Source records:
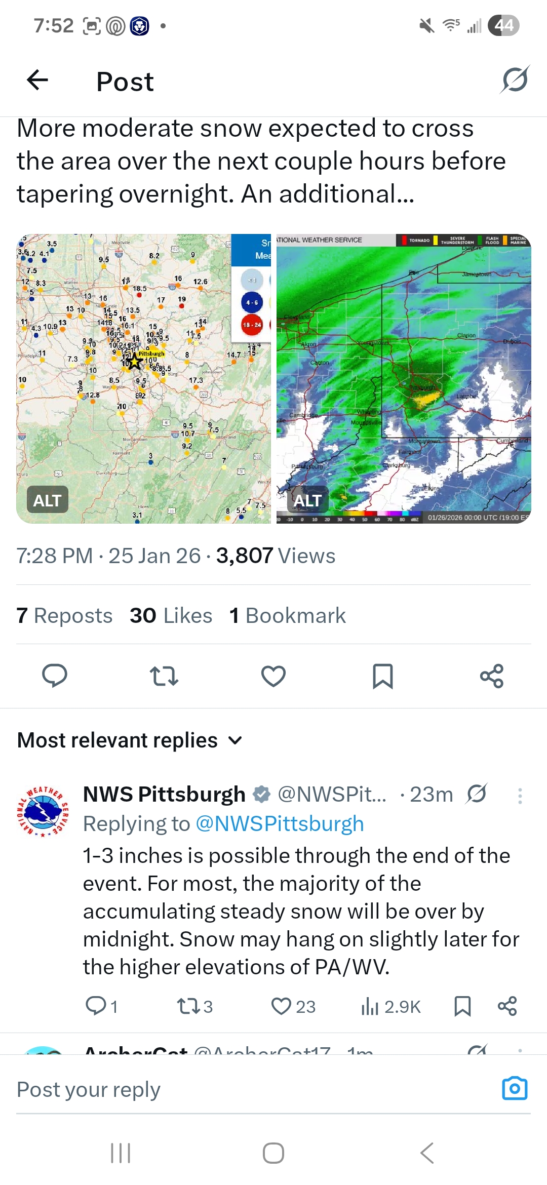Screen dimensions: 547x1185
Task: Tap the back arrow in header
Action: [x=37, y=80]
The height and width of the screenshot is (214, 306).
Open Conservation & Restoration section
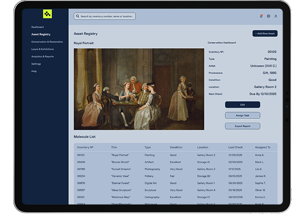click(x=47, y=42)
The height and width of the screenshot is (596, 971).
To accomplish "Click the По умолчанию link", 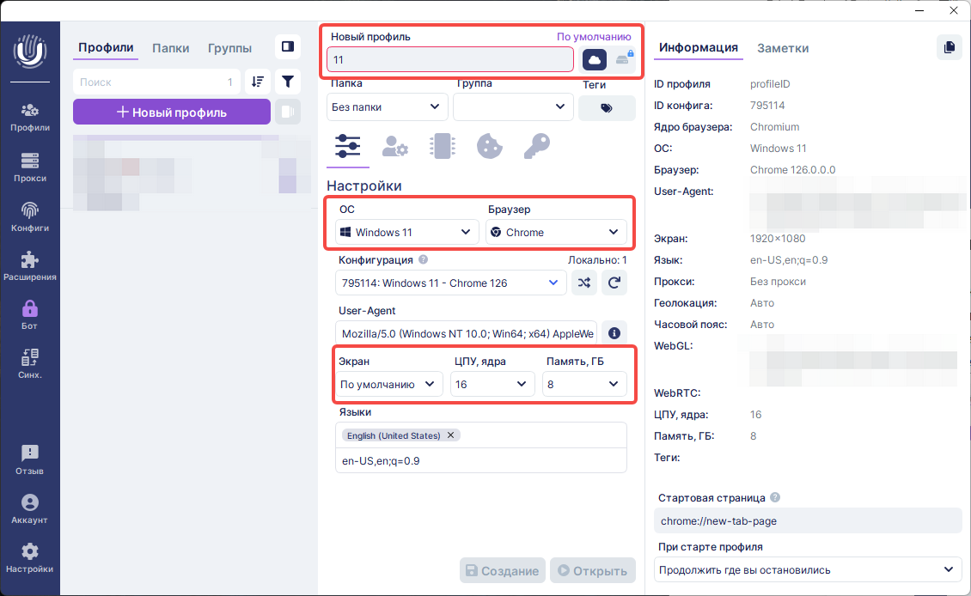I will point(593,37).
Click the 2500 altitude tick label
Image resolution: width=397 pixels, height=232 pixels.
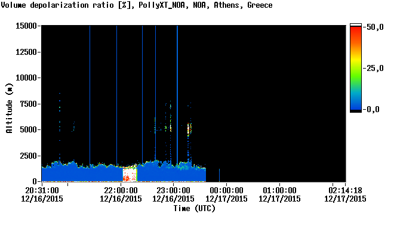click(29, 156)
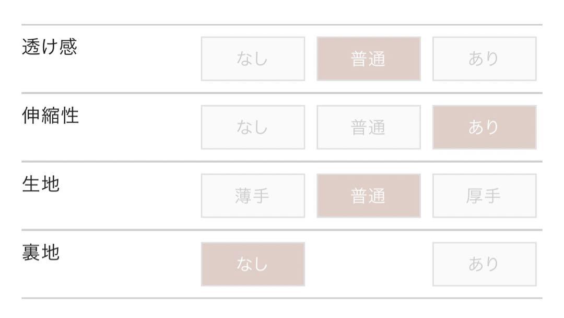
Task: Click the 生地 row label
Action: pos(41,184)
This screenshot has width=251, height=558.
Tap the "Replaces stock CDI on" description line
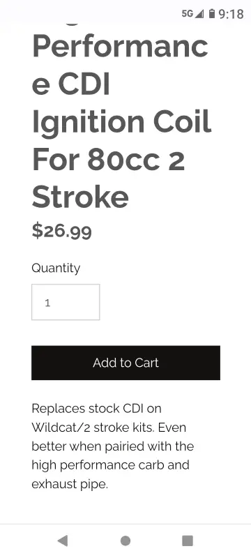pos(96,409)
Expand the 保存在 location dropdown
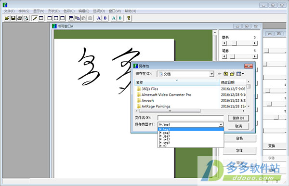Screen dimensions: 289x186 (211, 74)
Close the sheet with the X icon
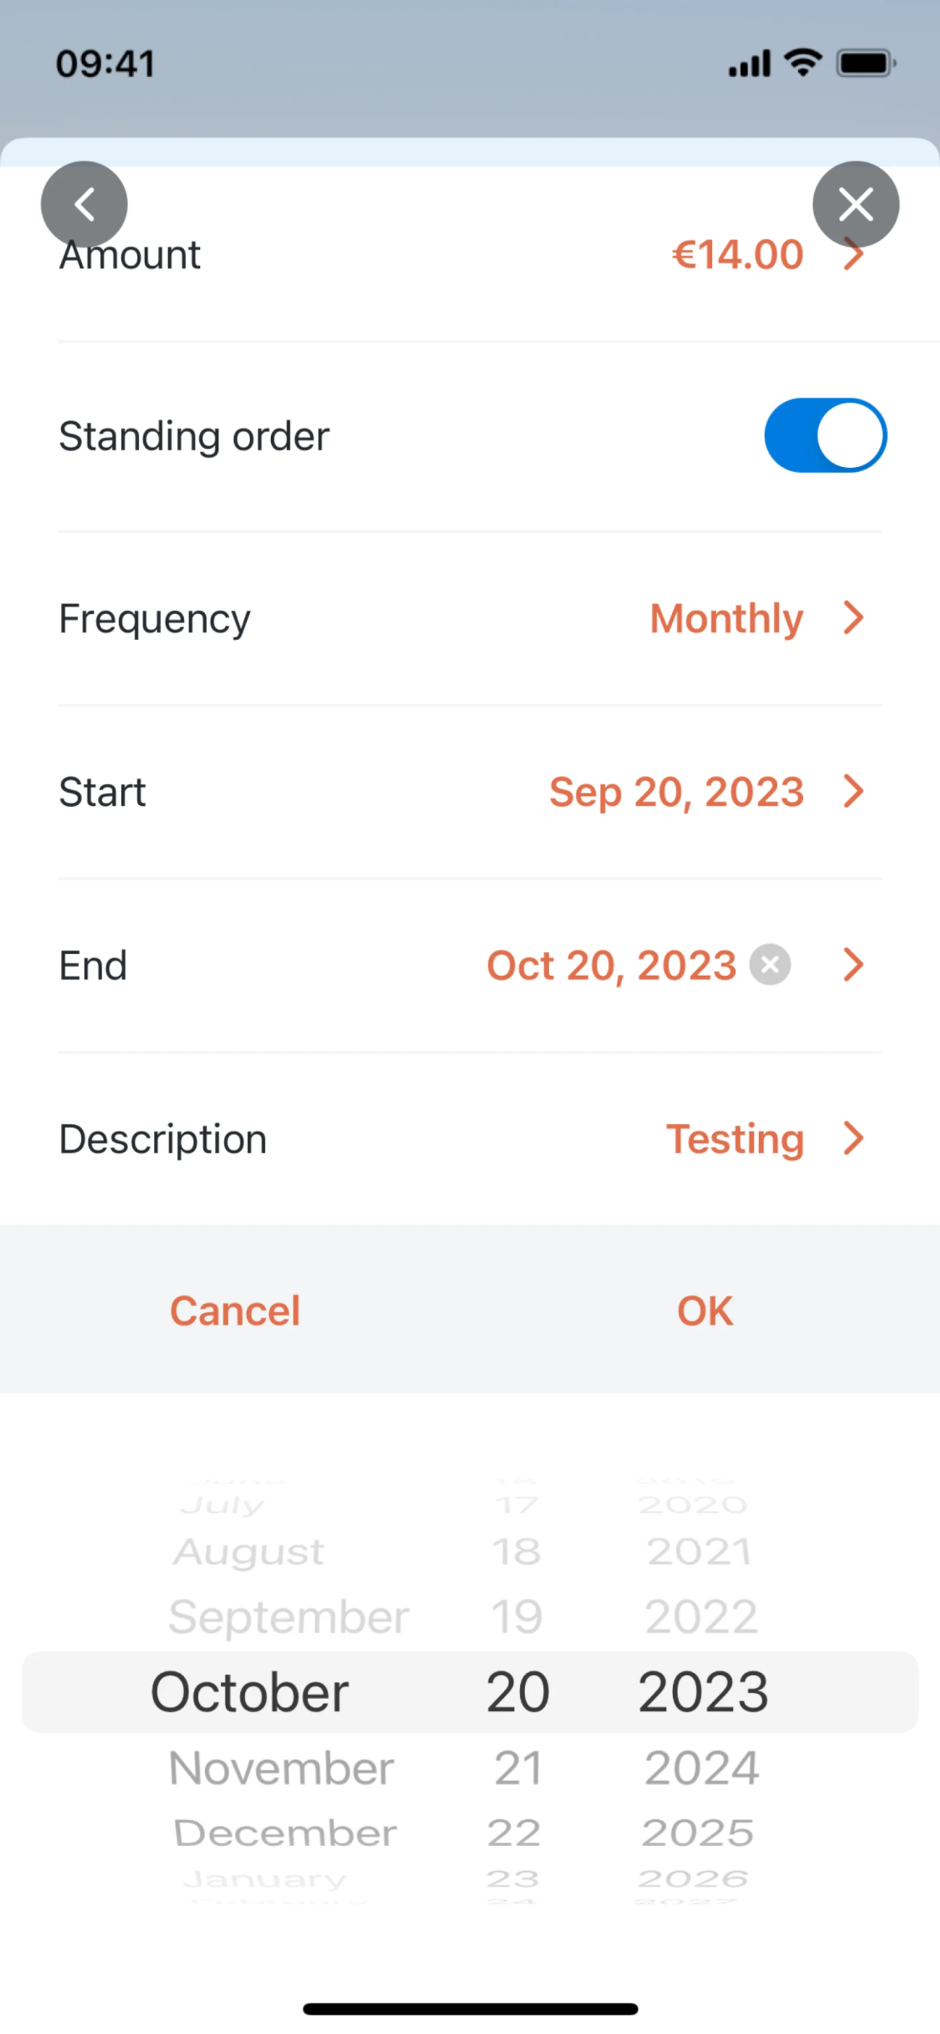 (x=855, y=205)
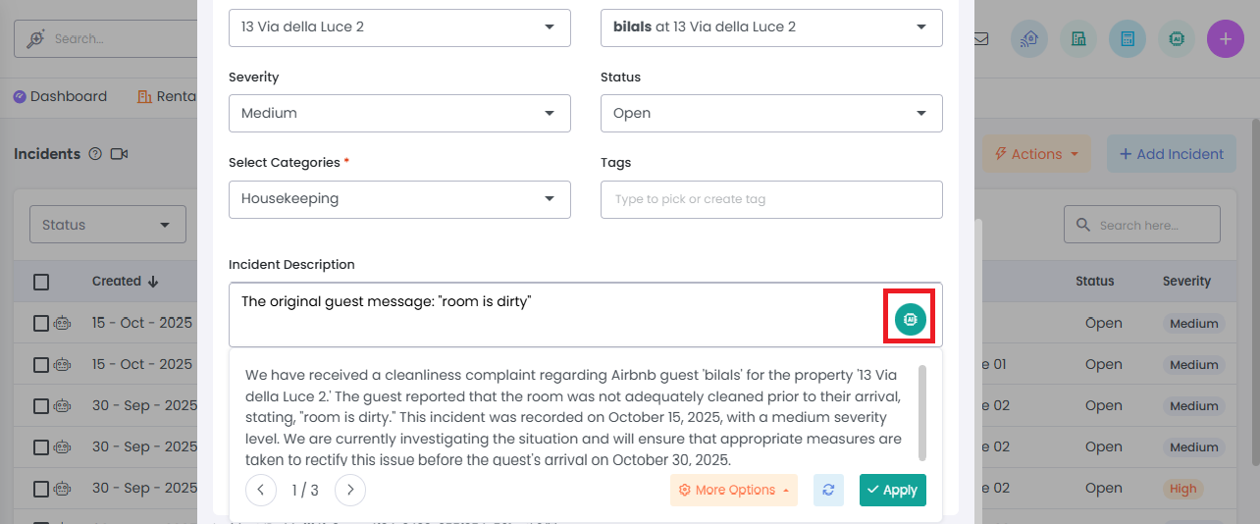Open the More Options menu
Viewport: 1260px width, 524px height.
[733, 490]
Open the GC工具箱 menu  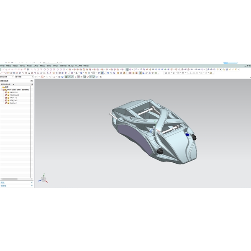[78, 66]
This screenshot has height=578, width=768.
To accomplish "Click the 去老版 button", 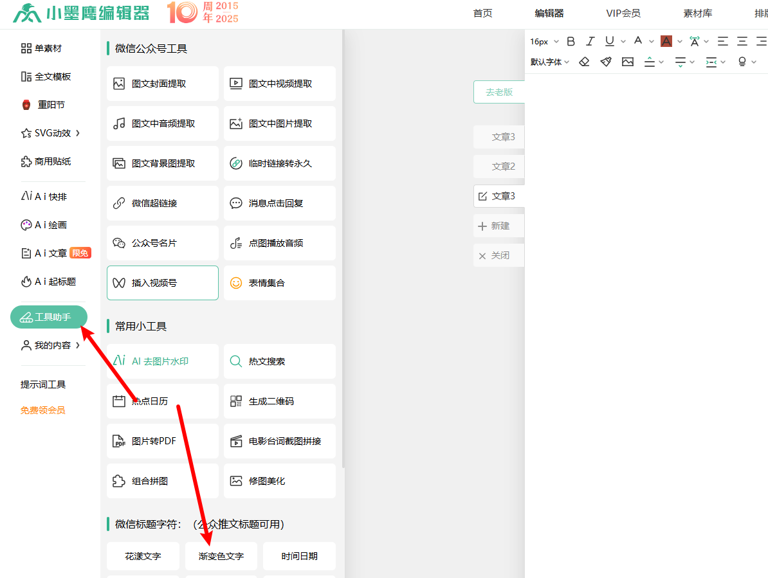I will click(x=499, y=92).
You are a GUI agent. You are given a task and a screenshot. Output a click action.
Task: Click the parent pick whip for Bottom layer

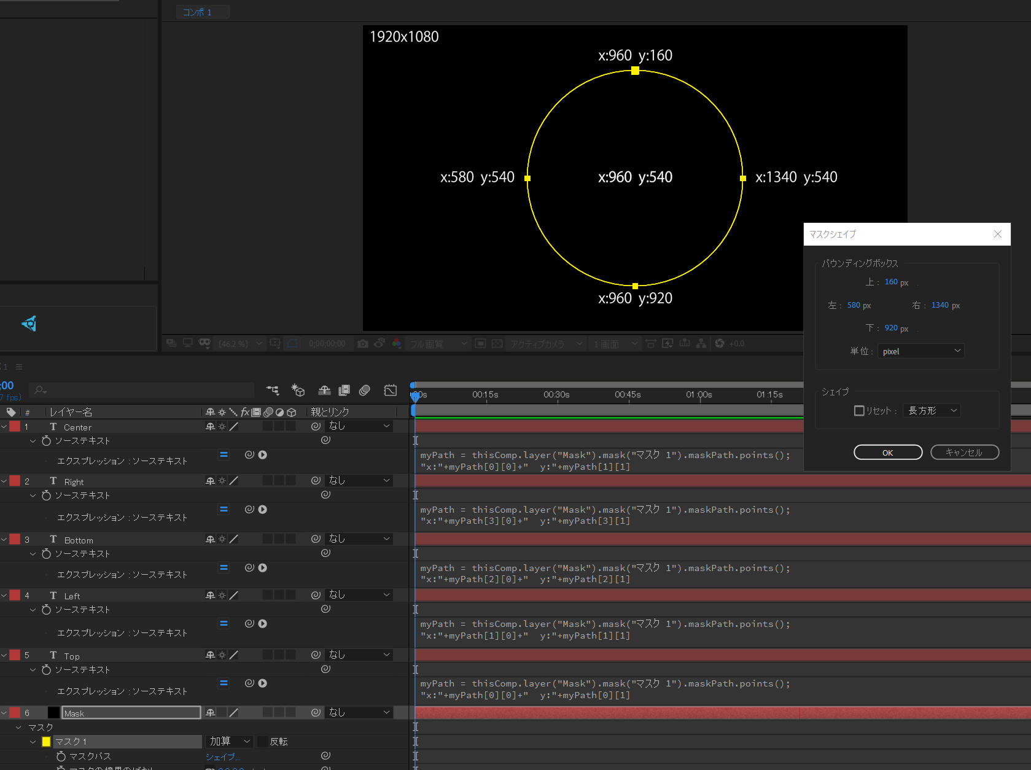[x=316, y=539]
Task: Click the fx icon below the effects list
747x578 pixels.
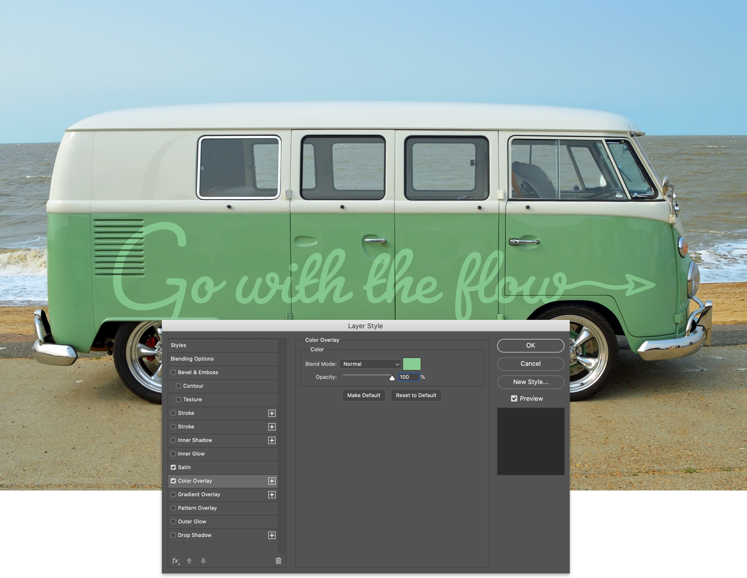Action: pos(175,561)
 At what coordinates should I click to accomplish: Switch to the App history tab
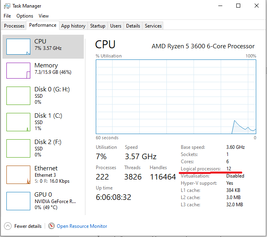73,26
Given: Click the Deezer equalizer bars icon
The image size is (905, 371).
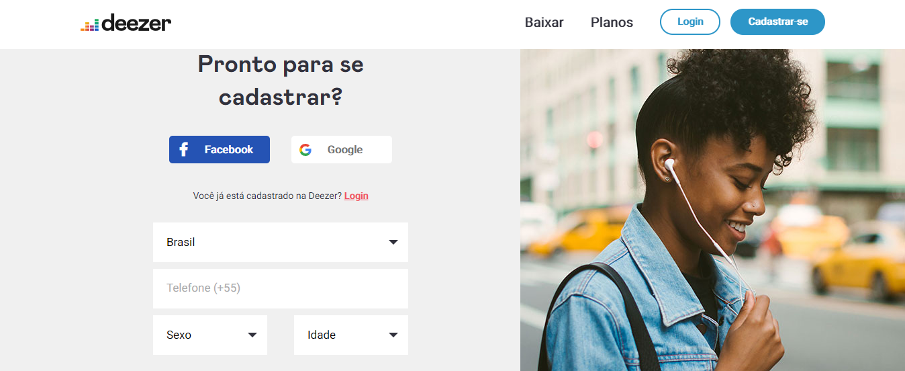Looking at the screenshot, I should [x=89, y=25].
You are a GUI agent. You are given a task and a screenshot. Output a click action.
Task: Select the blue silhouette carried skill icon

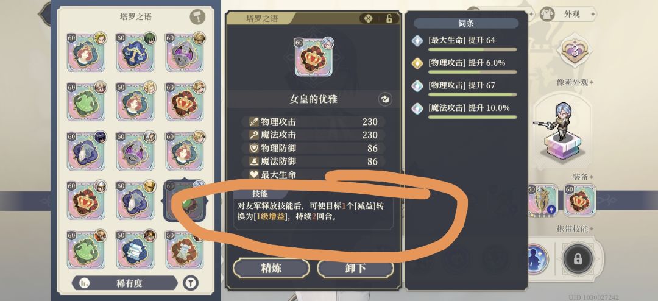click(536, 259)
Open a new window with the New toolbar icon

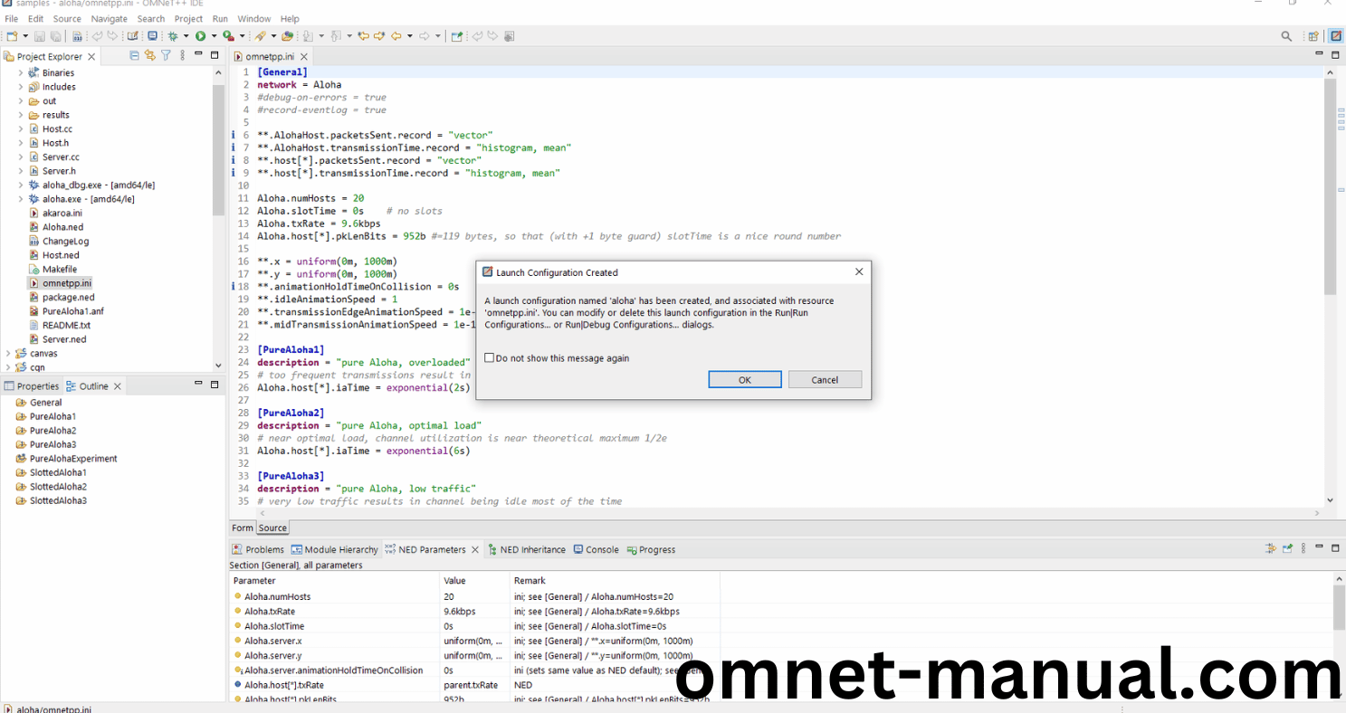14,36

What to work on
What is needed is a word-for-word copy of the lines from the one containing "Task: Click the parent" through the final line of the records above, both included, with the pictures left out.

Solution for this task
Task: Click the parent pick whip for Bottom layer

[x=316, y=539]
Task: Click the fx icon below the effects list
747x578 pixels.
Action: pos(175,561)
 At what coordinates should I click to accomplish: Switch to the App history tab
73,26
Given: Click the Deezer equalizer bars icon
The image size is (905, 371).
Looking at the screenshot, I should [x=89, y=25].
You are a GUI agent. You are given a task and a screenshot. Output a click action.
Task: Select the blue silhouette carried skill icon

click(536, 259)
Open a new window with the New toolbar icon

14,36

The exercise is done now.